Upsampling. Truth vs Marketing


Has anyone done a blind AB test of the up sampling capabilities of a player? If so what was the result?

The reason why I ask because all the players and converters that do support up sampling are going to 192 from 44.1. And that is just plane wrong.

This would add huge amount of interpolation errors to the conversion. And should sound like crap, compared.
I understand why MFG don't go the logical 176.4khz, because once again they would have to write more software.

All and all I would like to hear from users who think their player sounds better playing Redbook (44.1) up sampled to 192. I have never come across a sample rate converter chip that does this well sonically and if one exist, then it is truly a silver bullet, then again....44.1 should only be up sample to 88.2 or 176.4 unless you can first go to many GHz and then down sample it 192, even then you will have interpolation errors.
izsakmixer
Since Sean has confessed his error, I will do the same. My explanation actually showed a ramping signal of 3 units in four samples. While this was not incorrect, it is not consistent with the analog signal that I assumed at the beginning. The following is an updated version of my explanation, for posterity.

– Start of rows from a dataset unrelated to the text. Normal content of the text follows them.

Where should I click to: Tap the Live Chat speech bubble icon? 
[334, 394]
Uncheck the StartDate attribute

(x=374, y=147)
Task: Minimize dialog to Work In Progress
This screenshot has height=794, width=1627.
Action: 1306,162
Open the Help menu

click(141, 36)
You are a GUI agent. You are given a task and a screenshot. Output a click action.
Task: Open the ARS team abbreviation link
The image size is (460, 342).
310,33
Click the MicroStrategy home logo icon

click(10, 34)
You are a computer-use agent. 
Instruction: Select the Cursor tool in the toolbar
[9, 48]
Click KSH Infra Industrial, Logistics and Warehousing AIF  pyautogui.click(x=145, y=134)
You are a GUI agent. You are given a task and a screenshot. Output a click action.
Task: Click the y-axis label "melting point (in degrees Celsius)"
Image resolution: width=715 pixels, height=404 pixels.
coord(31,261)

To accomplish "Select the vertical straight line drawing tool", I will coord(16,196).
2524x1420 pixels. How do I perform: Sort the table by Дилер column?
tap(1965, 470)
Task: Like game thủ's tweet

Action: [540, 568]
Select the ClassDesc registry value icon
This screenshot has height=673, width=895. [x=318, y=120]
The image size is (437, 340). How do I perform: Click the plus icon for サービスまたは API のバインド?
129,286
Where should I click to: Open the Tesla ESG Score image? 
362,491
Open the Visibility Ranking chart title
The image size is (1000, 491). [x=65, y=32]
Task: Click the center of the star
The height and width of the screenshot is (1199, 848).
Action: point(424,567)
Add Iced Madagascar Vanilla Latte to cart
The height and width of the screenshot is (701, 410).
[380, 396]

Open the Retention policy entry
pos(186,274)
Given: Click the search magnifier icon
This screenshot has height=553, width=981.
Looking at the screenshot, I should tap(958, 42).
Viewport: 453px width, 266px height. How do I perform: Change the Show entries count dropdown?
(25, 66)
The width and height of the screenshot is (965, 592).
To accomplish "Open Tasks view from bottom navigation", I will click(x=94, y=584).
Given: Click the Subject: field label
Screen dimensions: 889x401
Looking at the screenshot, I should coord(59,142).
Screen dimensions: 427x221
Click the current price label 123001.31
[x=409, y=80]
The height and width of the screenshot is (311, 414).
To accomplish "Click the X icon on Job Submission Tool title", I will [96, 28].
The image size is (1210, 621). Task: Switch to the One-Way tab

Phillips used 4 times oversampling in their first CD players so that they could achieve 16 bit accuracy from a 14 bit D/A. At that time, 16 bit D/A, as used by Sony, were lousy, but the 14 bit units that Phillips used were good. The really cool part of the story is that Phillips didn't tell Sony what they were up to until it was too late for Sony to respond, and the Phillips players ran circles around the Sony ones.

In Sean's explanation the second set of 20 dots in set B should not be random. Those dots should lie somewhere between the two dots adjacent to them.

Here is my explanation.

Assume there is a smoothly varying analog waveform with values at uniform time spacing, as follows. (Actually there are an infinite number of in-between points).

..0.. 1.. 2.. 3.. 4.. 5.. 6.. 7.. 8.. 9.. 10. 11. 12 etc.

If the waveform is sampled at a frequency 1/4 that of uniform time spacing of the example, (44.1 KHz perhaps) the data will look like the following:

..0............... 4.............. 8...............12..
THIS IS ALL THERE IS ON THE DISC.

A D/A reading this data, at however high a frequency, will output an analog "staircase" voltage as follows:

..000000000000000004444444444444444488888888888888812

But suppose we read the digital data just four times faster than it is really changing, add the four values up,
and divide by 4.

First point……..(0+0+0+4)/4 = 1
Second point....(0+0+4+4)/4 = 2
Third point.....(0+4+4+4)/4 = 3
Fourth point....(4+4+4+4)/4 = 4
Fifth point.....(4+4+4+8)/4 = 5
Sixth point.....(4+4+8+8)/4 = 6
Seventh point...(4+8+8+8)/4 = 7
Eighth point....(8+8+8+8)/4 = 8
....And so on

Again we have a staircase that only approximates the instantaneous analog voltage gererated by the microphone when the music was recorded and digitized, but the steps of this staircase are much smaller than the staircase obtained when the digital data stream from the disc is only processed at the same rate that it was digitized at. The smaller steps mean that the staircase stays closer to the original analog continuously ramping signal.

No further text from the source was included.